* _Aim of the exercise_:
Continue the forum discussion about authenticating server A to server B over SSH, starting after its last post.

That's true, but you'd still need to deal with authentication on the remote (server A) side somehow. It seems to me like PlatinumX wants to have a way to authenticate server A to server B without credentials having to reside on server A. I don't see how that could be possible. You could, however, reduce the risk by increasing your abilities to quickly detect that the credentials have been compromised (with an intrusion detection system, for example). Of course, this also implies having everything ready to revoke the credentials and respond to the security breach.
You're not going to be able to do this cleanly if Server A can not be trusted (and it sounds like that is what you are saying). What are the exact circumstances in this situation? Maybe there's a better approach to it.
1. auth keys
2. on A, create a separate user and set home dir to 700 (rwx------) to do the job
3. on B, use the options in sshd_config of : ForceCommand, Match, Allowusers, Address http://www.openbsd.org/cgi-bin/man.c...nfig&sektion=5 to lock everything down.
As an aside, very handy options. (Too bad I am not running any systems with such a recent OpenSSH. I may need to finally build openssh-portable on my FBSD 6 host.)

* _Information shown_:
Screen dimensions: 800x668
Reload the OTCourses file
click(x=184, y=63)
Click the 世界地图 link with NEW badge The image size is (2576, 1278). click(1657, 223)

* _Response_:
That's interesting, yes. I don't know when the extra facilities were added, I just assumed that it was all part of the SSH-2 standard. The oldest system I'm running at the moment is RH7.3 with OpenSSH3.5p1 and it seems to recognise the constraints.
You're not going to be able to do this cleanly if Server A can not be trusted (and it sounds like that is what you are saying). What are the exact circumstances in this situation? Maybe there's a better approach to it
Server A has not only one administrator but several to perform various tasks.
I do trust my security administrator, but not the system admin or the network admin.
But as they have root access on the server, they can access the private key or the password.
They may be able to access the private key, but they will still be restricted by the constraints that you put on that key on the remote servers, so this may not be a problem.